There was a younger man – a fit-as-a-fiddle power shopper reading the label of something or other, a last-minute purchaser on Christmas Eve day. The store with aisles crammed with eleventh hour shoppers for that one ingredient needed. He seemed oblivious to my to-and-fro lunges as I leapt across the aisle with my weapon of choice in pursuit of the one item I needed.

On the very top shelf (isn’t it always so?), in the very back of said shelf were two rolls of the plastic wrap I needed. One on top of the other, as far back as possible and quite impossible for me to reach. I made room on the very bottom shelf to step upon, but, really? me? I don’t do well on any steps, let alone the very bottom shelf of everything and anything used in food storage.

I reconnoitered, looked helpless and hopeless, but, no one seemed to notice me, especially the fit-as-a-fiddle shopper, who seemed oblivious to my plight. He was at least six feet tall. What WAS he reading?

I uttered an “oh bother“, then proclaimed “en garde” as I leapt upward in a determined maneuver to pry the sticky wrap down, only to be bombarded with parchment paper and snack sized plastic bags. A squeaky wheeled cart snuck past and then a kiddie-cart whose diminutive driver actually looked up at me.

“One more try” said I to self.
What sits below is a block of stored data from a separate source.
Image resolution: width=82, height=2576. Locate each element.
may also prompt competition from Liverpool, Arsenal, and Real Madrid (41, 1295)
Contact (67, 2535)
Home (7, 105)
I lunged once more – then heard a sweet voice say “let me help you“. I looked down to the see the softest beige coat with hair to match gazing up at me. Not more than an inch taller, she said “We short people have to help each other out. Let me get that for you. ” – and she did. She reached WAY up and she nailed it. Really. She had these perfectly polished long nails and nailed it! She handed me the plastic wrap, I thanked her, wished her a Merry Christmas – and she drove out of sight.

Am I the only one who has such adventures at the grocery store?